Y veo las calles céntricas de mi ciudad, muy transitadas por gente con prisa, y cargada de paquetes, todos abrigando su cuerpo y la esperanza de hacer feliz a alguien.
Calles repletas de luces, de bombillas multicolores. Y niebla, y frío. Mucho frío.
Pero sobre todo, llega a mí, el olor a castañas calientes, y la imagen casi espectral de aquellas castañeras con su halo mágico, refugiadas entre chapas metálicas verdes, y mirando a los transeúntes con la serenidad de quien ya no espera nada de la vida.
Me acuerdo de cuando nevaba, y cuando la nieve suponía una novedad, todo un acontecimiento, especial, muy especial. Se vestía de blanco la ciudad, y nosotros, los niños, hacíamos densas bolas de nieve con ella, y nos las arrojábamos los unos a los otros.
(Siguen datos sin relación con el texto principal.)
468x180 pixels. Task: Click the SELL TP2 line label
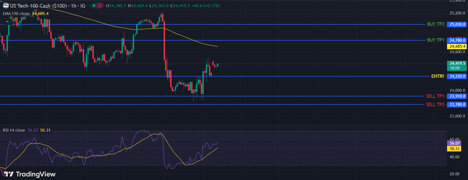tap(435, 105)
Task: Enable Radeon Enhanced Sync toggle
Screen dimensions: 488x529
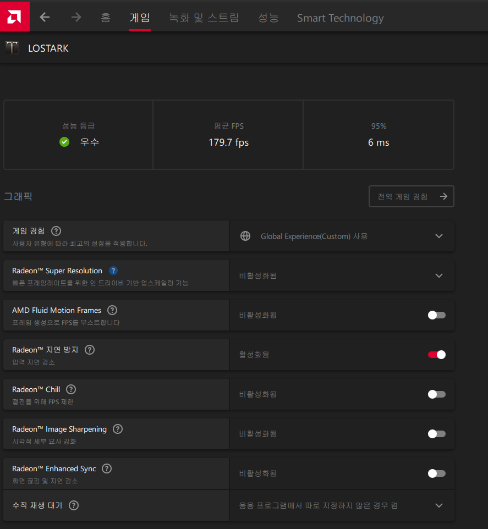Action: pyautogui.click(x=436, y=473)
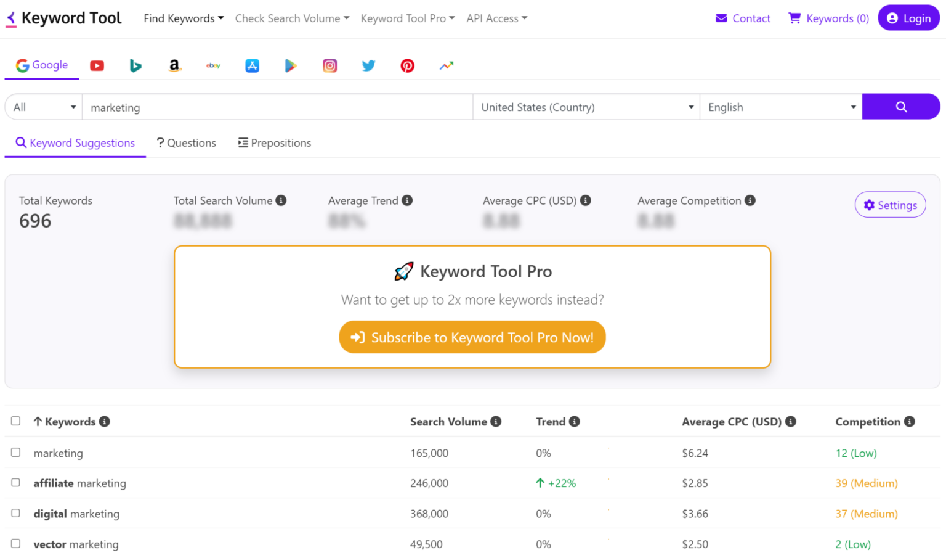
Task: Click the Total Search Volume info icon
Action: [281, 200]
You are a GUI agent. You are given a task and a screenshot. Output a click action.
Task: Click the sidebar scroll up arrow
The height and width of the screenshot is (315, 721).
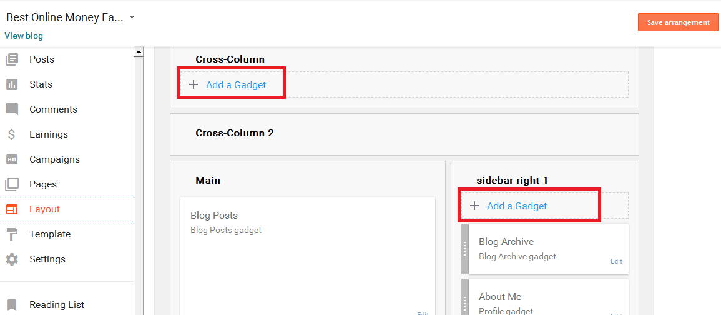pos(138,52)
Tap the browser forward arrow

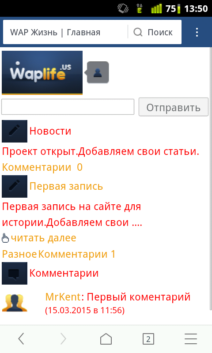64,339
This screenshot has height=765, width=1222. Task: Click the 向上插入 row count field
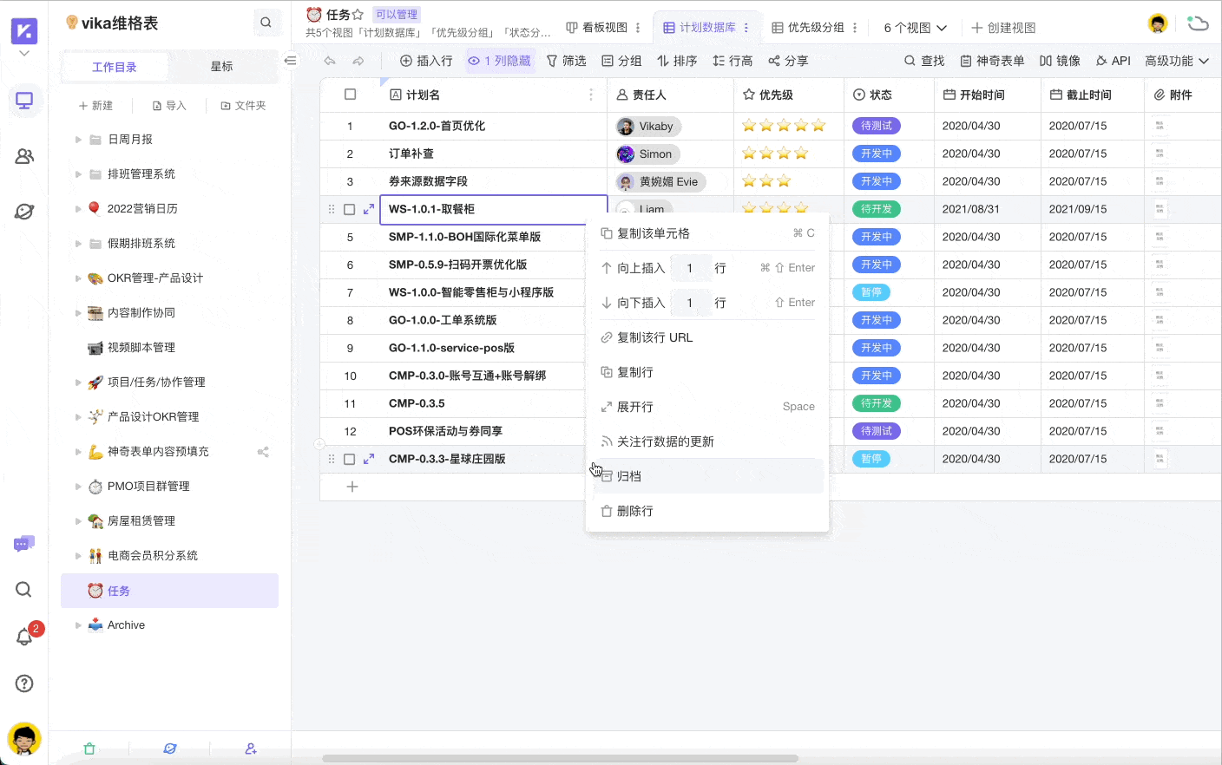click(x=690, y=268)
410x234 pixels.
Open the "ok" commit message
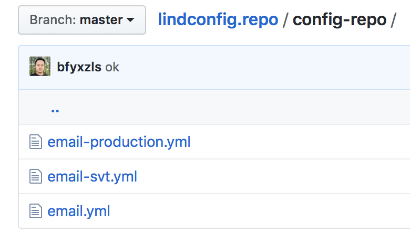(112, 67)
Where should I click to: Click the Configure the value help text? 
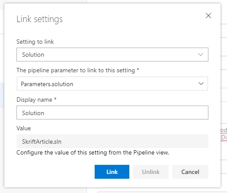[93, 153]
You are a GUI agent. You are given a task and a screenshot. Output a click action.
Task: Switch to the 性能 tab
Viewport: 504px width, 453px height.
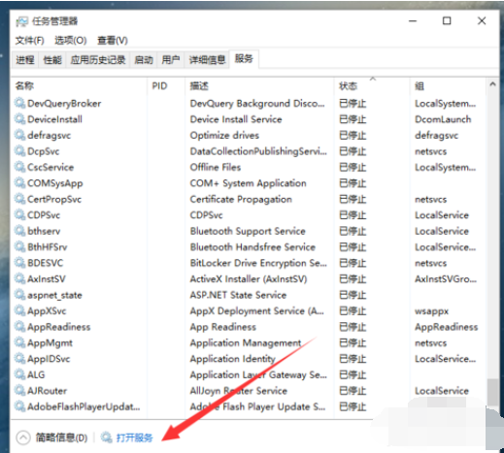coord(52,60)
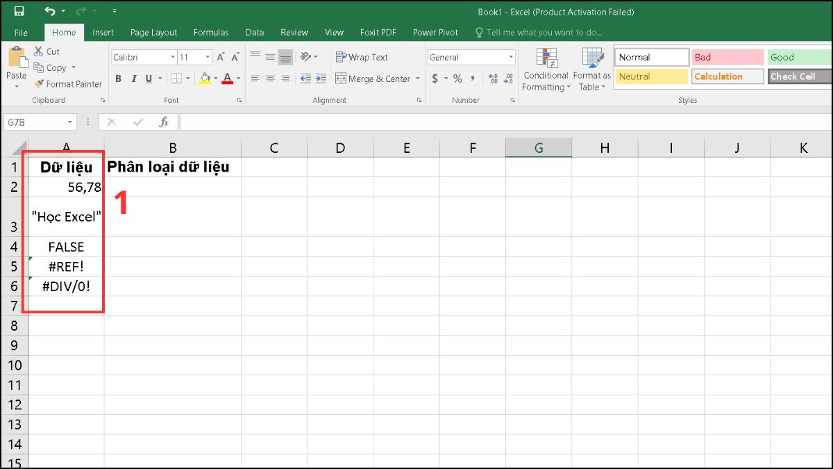Click the Name Box showing G78
The height and width of the screenshot is (469, 833).
click(x=35, y=122)
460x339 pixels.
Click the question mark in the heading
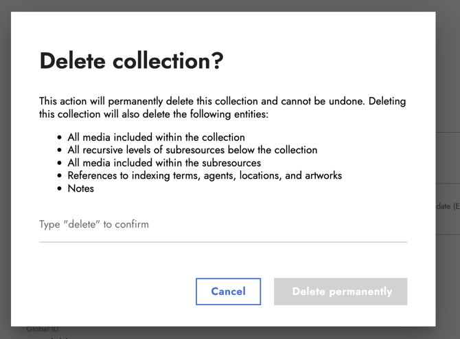218,61
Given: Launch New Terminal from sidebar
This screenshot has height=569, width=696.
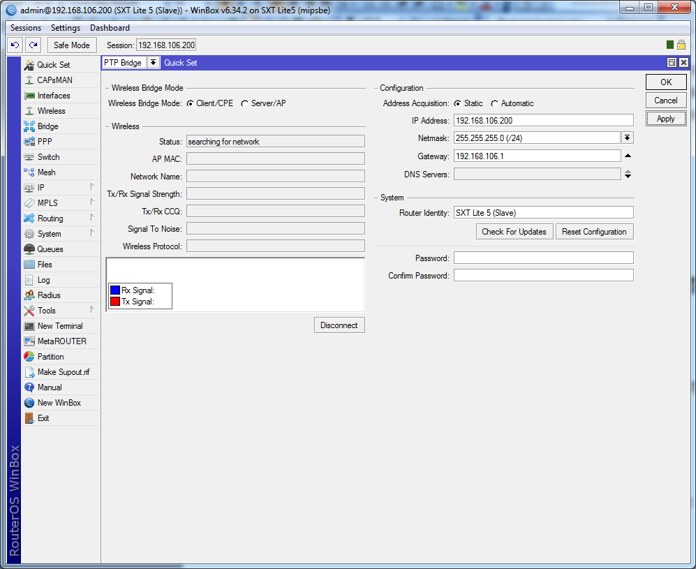Looking at the screenshot, I should coord(59,326).
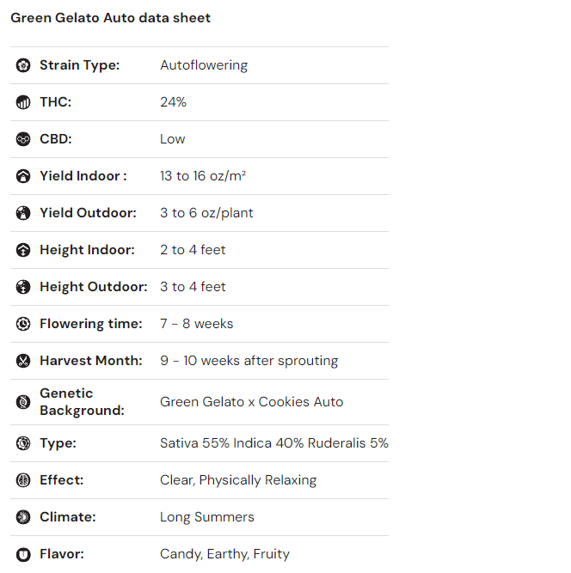Screen dimensions: 571x573
Task: Click the Strain Type row icon
Action: pos(23,65)
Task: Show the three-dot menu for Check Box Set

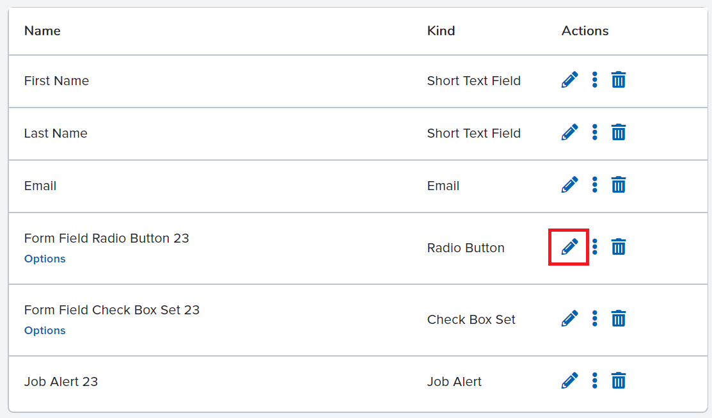Action: tap(594, 319)
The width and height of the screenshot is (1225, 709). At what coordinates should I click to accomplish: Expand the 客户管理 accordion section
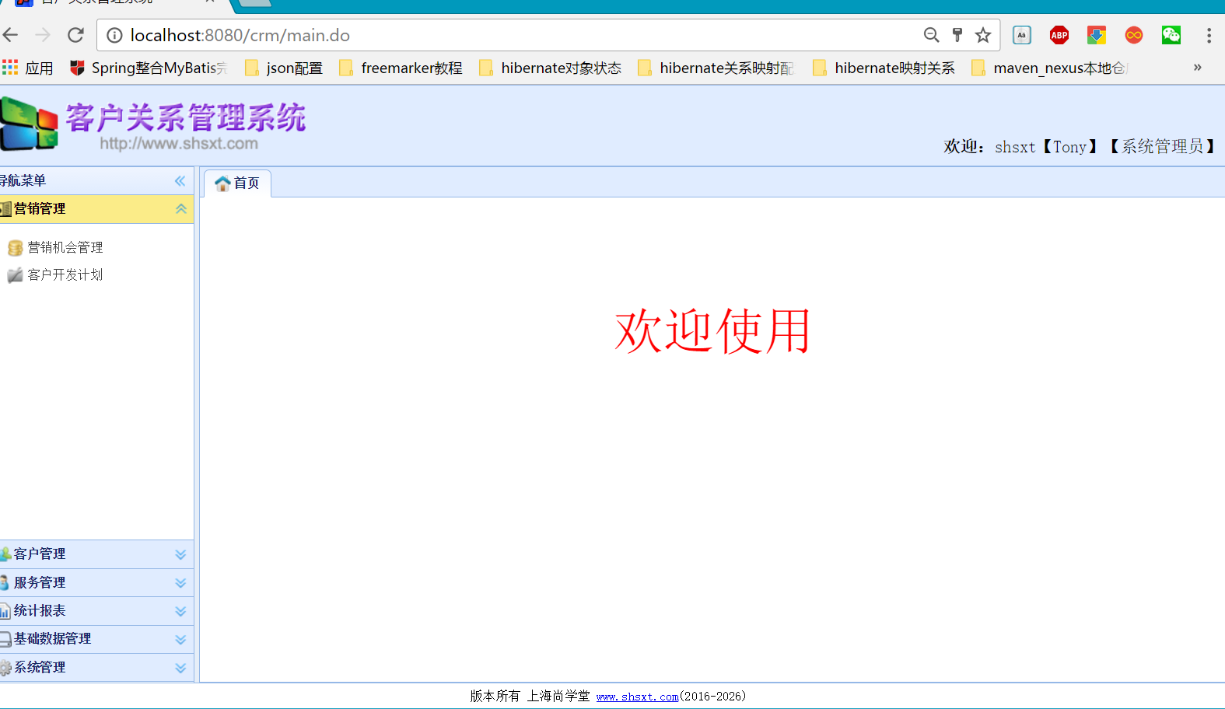(180, 554)
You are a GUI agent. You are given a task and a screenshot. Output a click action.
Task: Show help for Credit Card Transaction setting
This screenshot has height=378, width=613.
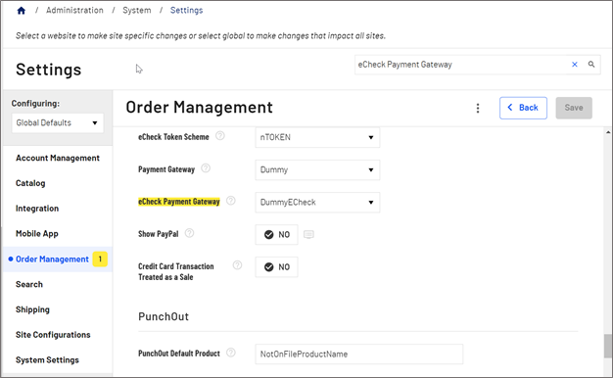pos(237,265)
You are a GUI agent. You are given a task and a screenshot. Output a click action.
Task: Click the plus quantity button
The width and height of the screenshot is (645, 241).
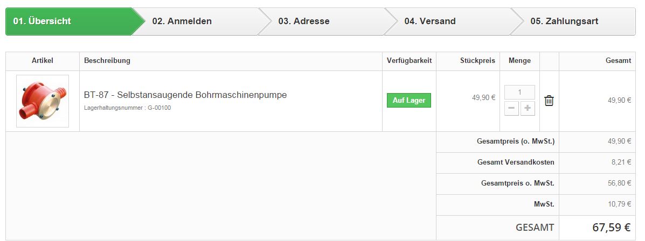(528, 109)
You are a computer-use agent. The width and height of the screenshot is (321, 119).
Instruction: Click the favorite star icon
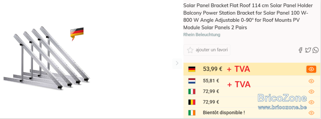coord(190,50)
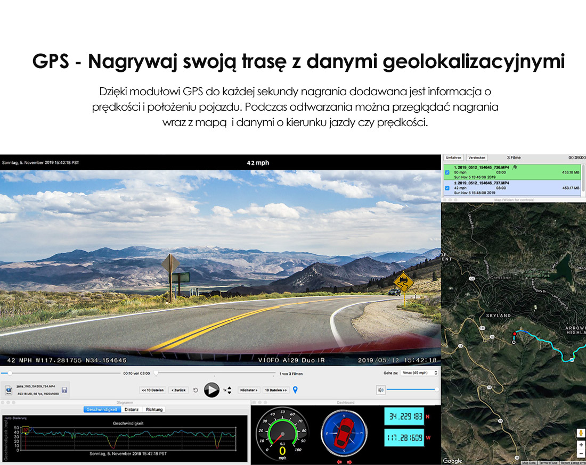
Task: Uncheck the 2019_0512_154645_736.MP4 checkbox
Action: point(447,172)
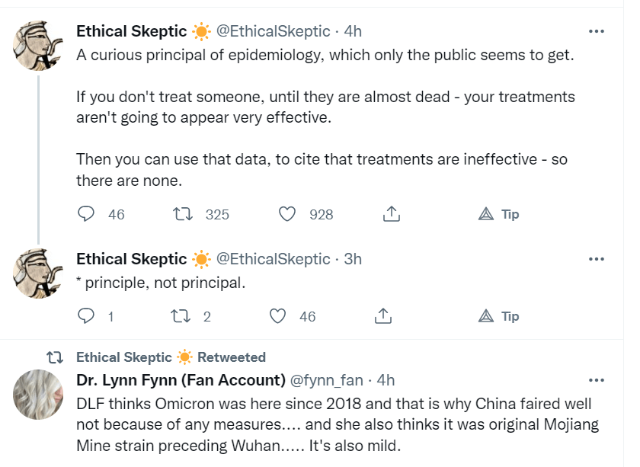Open more options on first tweet
640x467 pixels.
pyautogui.click(x=597, y=31)
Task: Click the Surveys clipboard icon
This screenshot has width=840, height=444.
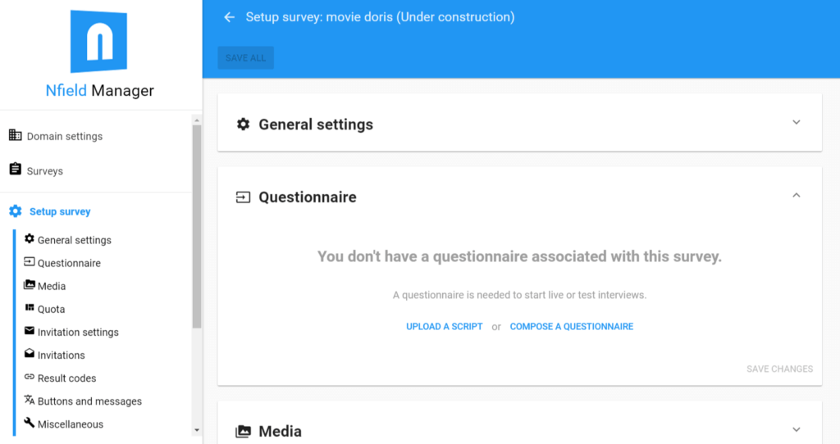Action: 15,170
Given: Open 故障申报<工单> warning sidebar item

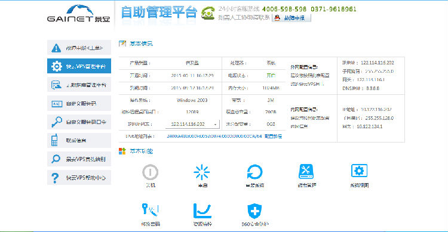Looking at the screenshot, I should point(79,48).
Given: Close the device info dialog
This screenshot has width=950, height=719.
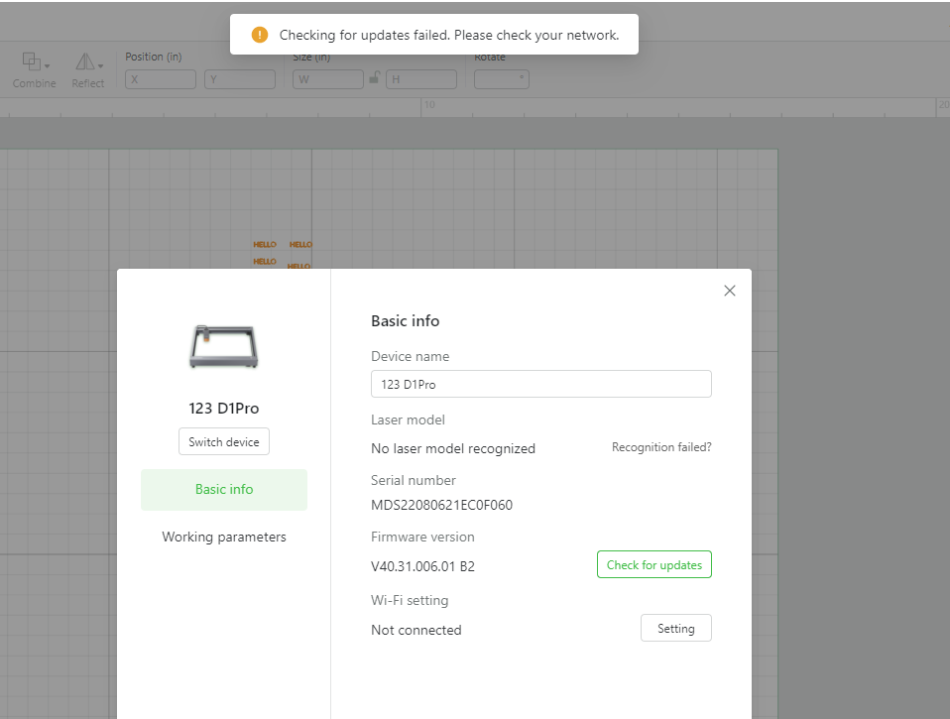Looking at the screenshot, I should (x=730, y=291).
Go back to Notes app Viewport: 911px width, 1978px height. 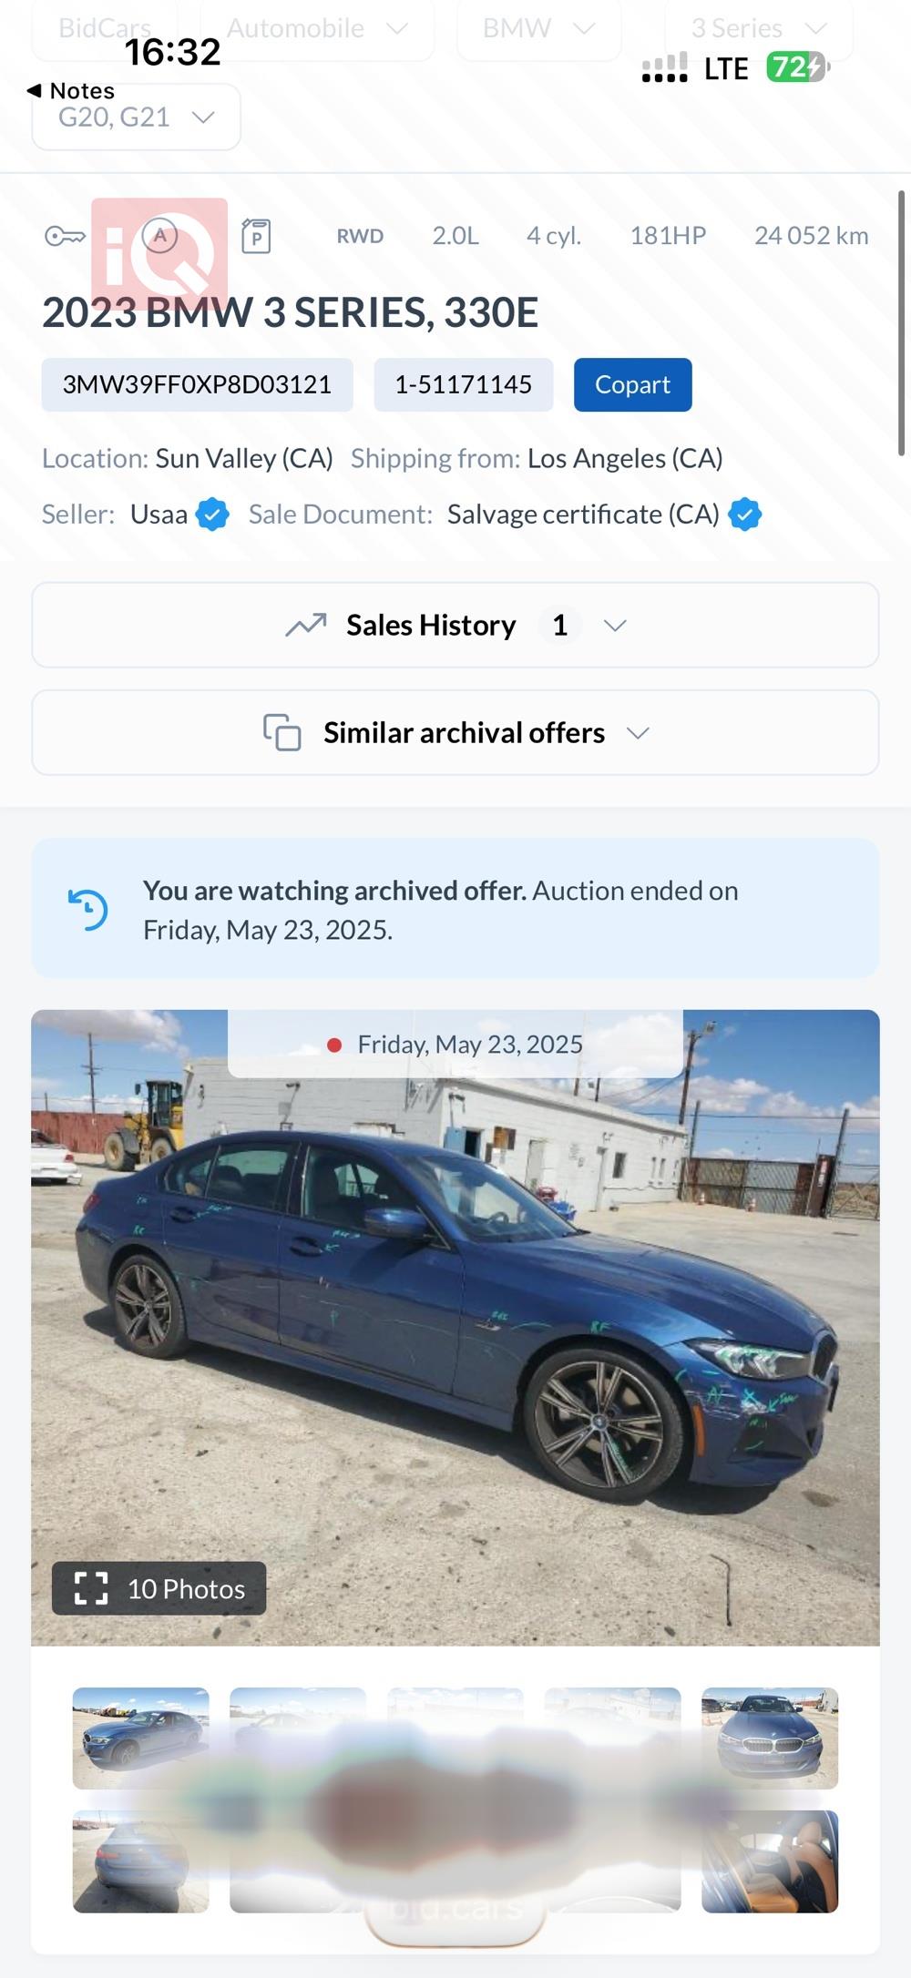[71, 91]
Era recomendable lleva pasamontañas, de esos por los que asomábamos la nariz y la mirada, y el aliento humedecía la lana.
Luego, tras la batalla, ya en casa, y al calor de una estufa de butano, me quitaba las rojas botas de agua, y mis arrugados pies me decían que la nieve había entrado en ellas.
En una de esas navidades con olor a castañas calientes, recuerdo que iba con mi madre de la mano, paseábamos por una calle del centro, con luces, villancicos de fondo, y frío, mucho frío. Se acercaba el día de Navidad e íbamos a unos grandes almacenes, en la puerta había concentrada una gran multitud, la mayoría niños, y como centro de aquella algarabía, un personaje ilustre, Papa Noel.
Me habían dicho que era quién, junto a los Reyes magos, traía los regalos a los niños. Yo ya lo conocía, porque el año anterior también lo había visto en la calle, aunque juraría que estaba mucho más gordo esta vez. En su regazo, había un niño más pequeño que yo, haciendo su pedido.
Miré a mi alrededor, los niños hacían fila para pedir sus juguetes, algunos lloraban asustados ante tan orondo señor de barba blanca. Las mamás parecían felices, reían, incluso aquellas cuyos hijos berreaban. Sí, había alegría en el ambiente.
Y entonces, mi mirada chocó con la de un señor que estaba detrás de Santa Claus. Tendría la edad de mis padres, y vestía con una gabardina negra, dándole cierto aire siniestro, que lejos de atemorizarme me llamó la atención, ya que de sus ojos, caían lentamente unas lágrimas. Nos miramos fijamente unos segundos, quizás minutos. Y esa imagen se me quedó guardada en ese lugar recóndito, la del hombre que lloraba junto a Papá Noel, y junto a esa imagen, un sentimiento de pena, y de tristeza.
Y ese recuerdo ha sido rescatado, hoy, veinticuatro de diciembre, casi treinta años después, cuando he salido del trabajo con prisa. Y he ido hacía unos grandes almacenes a comprar los regalos, y en la puerta, un obeso Papá Noel trataba de hacer frente a las demandas de un sinfín de niños. Pero hoy no olía a castañas, ni las luces brillaban como antaño, ni se respiraba alegría en el ambiente, sino todo lo contrario.
Entonces me he acordado de aquellas navidades de la niñez, y una profunda nostalgia me ha invadido, y sin querer, unas lágrimas han aparecido en mis cansados ojos, resbalando por mis mejillas y cayendo a mi gabardina oscura.
Y en ese momento, me he dado cuenta, que había un mocoso mirándome fijamente, durante segundos, quizás minutos. Y entonces me he dado cuenta de que, aquel niño, sentía lástima de mí.